RECORDED DATA:
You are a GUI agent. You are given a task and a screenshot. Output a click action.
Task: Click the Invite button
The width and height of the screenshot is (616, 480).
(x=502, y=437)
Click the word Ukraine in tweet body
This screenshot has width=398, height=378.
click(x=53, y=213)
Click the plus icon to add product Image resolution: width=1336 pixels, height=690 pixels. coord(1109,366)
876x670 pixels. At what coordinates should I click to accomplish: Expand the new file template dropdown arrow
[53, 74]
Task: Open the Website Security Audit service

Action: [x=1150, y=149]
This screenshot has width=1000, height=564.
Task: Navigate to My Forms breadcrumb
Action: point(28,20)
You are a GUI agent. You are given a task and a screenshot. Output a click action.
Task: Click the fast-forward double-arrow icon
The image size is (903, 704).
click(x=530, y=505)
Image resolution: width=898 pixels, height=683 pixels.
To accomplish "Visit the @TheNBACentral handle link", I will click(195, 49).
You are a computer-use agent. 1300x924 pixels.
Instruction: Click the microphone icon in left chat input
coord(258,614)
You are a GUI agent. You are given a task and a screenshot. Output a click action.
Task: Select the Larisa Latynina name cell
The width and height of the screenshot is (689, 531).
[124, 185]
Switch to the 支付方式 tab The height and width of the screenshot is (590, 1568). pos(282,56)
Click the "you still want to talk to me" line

TASK REQUIREMENTS: The entire listing must be repeated without a single change.

OUTPUT OF THE TASK:
You are a GUI agent. You are given a task and a screenshot. Output a click action.
Task: Click the Invite button
The width and height of the screenshot is (616, 480).
(x=502, y=437)
Click the word Ukraine in tweet body
This screenshot has width=398, height=378.
click(x=53, y=213)
Click the plus icon to add product Image resolution: width=1336 pixels, height=690 pixels. coord(1109,366)
876x670 pixels. At what coordinates should I click to accomplish: Expand the new file template dropdown arrow
[53, 74]
Task: Open the Website Security Audit service

Action: [x=1150, y=149]
This screenshot has width=1000, height=564.
Task: Navigate to My Forms breadcrumb
Action: point(28,20)
You are a GUI agent. You are given a task and a screenshot. Output a click action.
Task: Click the fast-forward double-arrow icon
The image size is (903, 704).
click(x=530, y=505)
Image resolution: width=898 pixels, height=683 pixels.
To accomplish "Visit the @TheNBACentral handle link", I will click(195, 49).
You are a computer-use agent. 1300x924 pixels.
Instruction: Click the microphone icon in left chat input
coord(258,614)
You are a GUI agent. You are given a task and a screenshot. Output a click action.
Task: Select the Larisa Latynina name cell
The width and height of the screenshot is (689, 531).
[124, 185]
Switch to the 支付方式 tab The height and width of the screenshot is (590, 1568). pos(282,56)
Click the "you still want to talk to me" line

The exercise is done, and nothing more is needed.